When she announced her intention to marry Robert Strahorn, family and friends voiced concern. Strahorn, a “tramp reporter” who had left school at the age of ten, was fresh from covering the Sioux wars. He had recently come to the attention of the Union Pacific Railroad for a book he had written on the resources of the Wyoming and Dakota Territory. President Jay Gould had asked Strahorn to head up a literary bureau for the railroad that would gather information and prepare guidebooks for prospective settlers along the UP tracks. It was a job that would require endless travel in unexplored places.

Carrie Adell Green vowed as a young girl that she would “never be a pioneer.”

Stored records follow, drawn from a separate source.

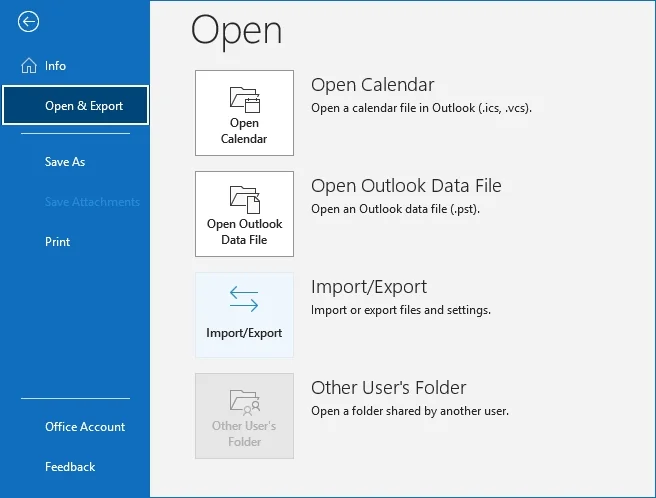Viewport: 656px width, 498px height.
Task: Click the greyed-out Save Attachments item
Action: pos(92,202)
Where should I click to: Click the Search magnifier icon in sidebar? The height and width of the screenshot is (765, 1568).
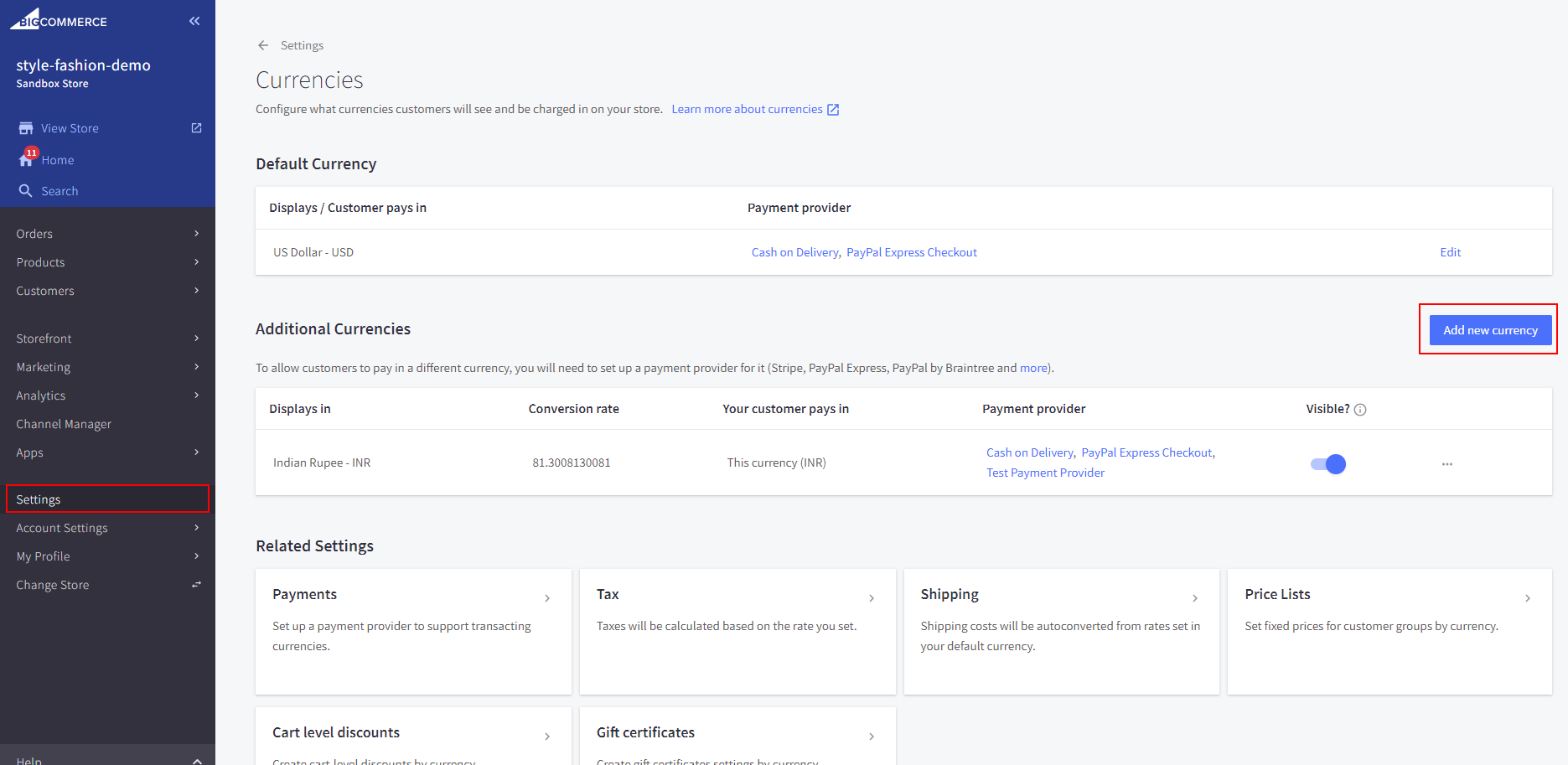point(26,191)
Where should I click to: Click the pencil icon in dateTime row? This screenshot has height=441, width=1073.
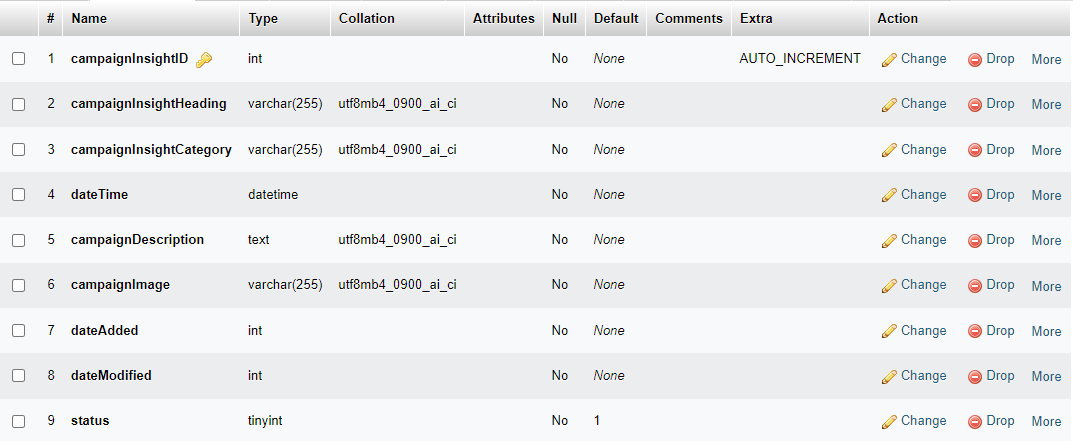coord(888,195)
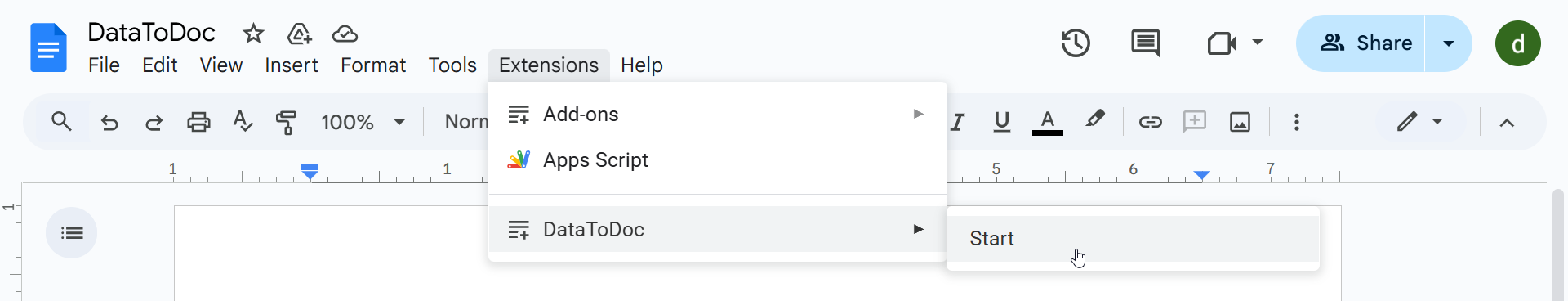Screen dimensions: 1568x301
Task: Open comments panel icon
Action: tap(1145, 43)
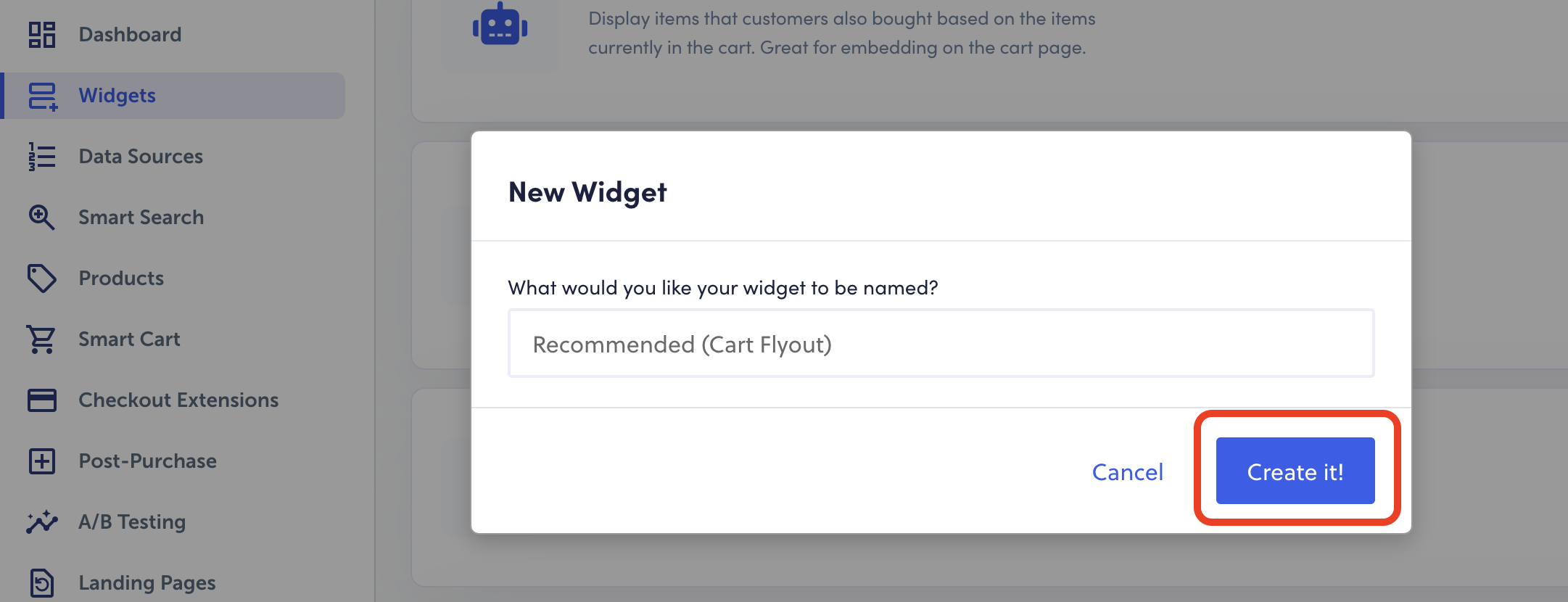Cancel the New Widget dialog
The width and height of the screenshot is (1568, 602).
click(x=1127, y=472)
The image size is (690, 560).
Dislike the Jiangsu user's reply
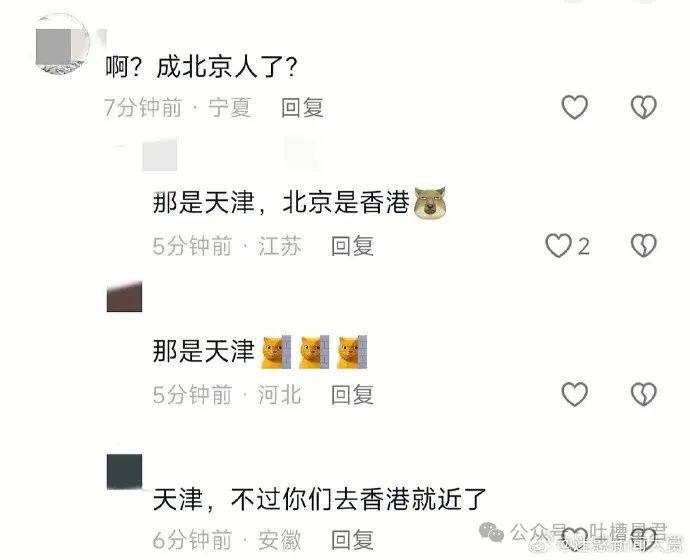[644, 245]
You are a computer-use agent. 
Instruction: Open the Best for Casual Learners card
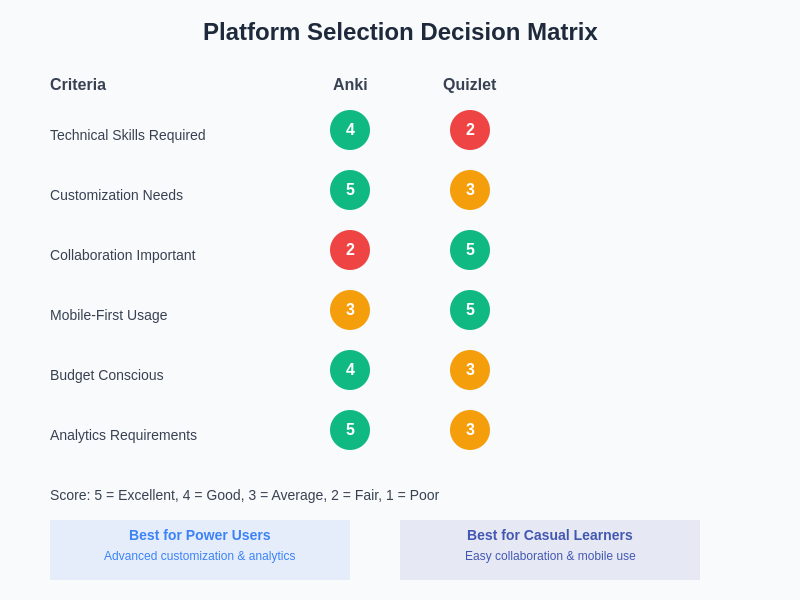click(550, 549)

“The multitude of friends thought it no less than a calamity in 1877 that a girl should choose as a life partner one who would carry her out into that mysterious and unsettled country,” Adell Strahorn wrote in the preface to her book.

At the bride’s request, the word “obey” was left out of the wedding ceremony; they were going to Wyoming, where there was Women’s Suffrage. Railroad officials at first balked when Strahorn asked that his wife be allowed to accompany him on all his journeys, arguing that it was not a life suitable for a young lady. When he refused to take the job under any other condition, the railroad gave in.

“The matrimonial venture did not lead me to the duties of a matron with home, children, and windows full of flowers, but our launch was pushed into the sea of adventure paralleled by none save that of my own Pard, whom I followed for thirty years wheresoe’er he blazed the trail.”Cheyenne, where they were to set up a permanent base, was a stark contrast to the verdant hills of Illinois: “a forlorn, homesick looking town . . . without a spear of grass, without a tree within the scope of the eye, without water except as it was plumbed for household use, with a soil sandy, hard, and barren and with never ceasing wind.”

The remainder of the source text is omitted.